------ INFORMATION SHOWN
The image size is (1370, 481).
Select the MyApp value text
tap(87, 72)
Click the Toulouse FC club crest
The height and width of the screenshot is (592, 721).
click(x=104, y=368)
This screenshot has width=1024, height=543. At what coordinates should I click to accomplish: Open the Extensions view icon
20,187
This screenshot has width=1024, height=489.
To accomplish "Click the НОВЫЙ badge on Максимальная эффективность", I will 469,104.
------------
------ INFORMATION SHOWN
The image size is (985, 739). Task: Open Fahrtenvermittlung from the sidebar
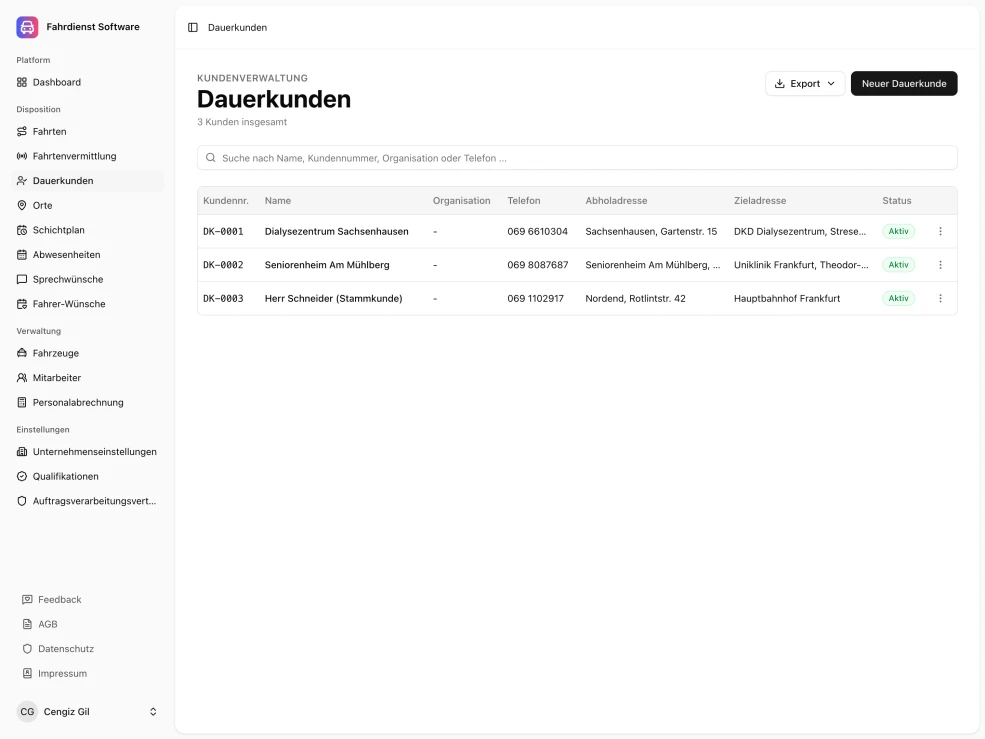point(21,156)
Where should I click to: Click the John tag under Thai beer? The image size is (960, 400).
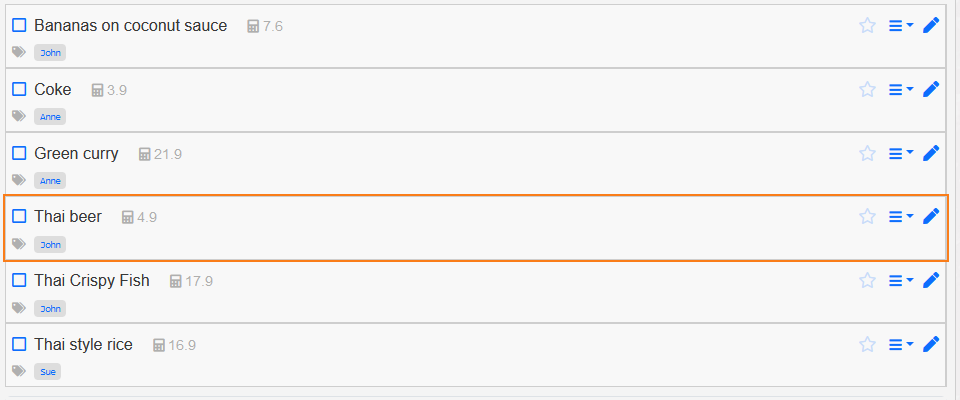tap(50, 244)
------------
WHAT THE EXERCISE ASKS -> Give back, exactly as written, the stretch from the line with "The image size is (1370, 481)." through the line with "This screenshot has width=1024, height=489.", and no other lines from the records above.

RESPONSE ->
The image size is (1370, 481).
Select the MyApp value text
tap(87, 72)
Click the Toulouse FC club crest
The height and width of the screenshot is (592, 721).
click(x=104, y=368)
This screenshot has width=1024, height=543. At what coordinates should I click to accomplish: Open the Extensions view icon
20,187
This screenshot has width=1024, height=489.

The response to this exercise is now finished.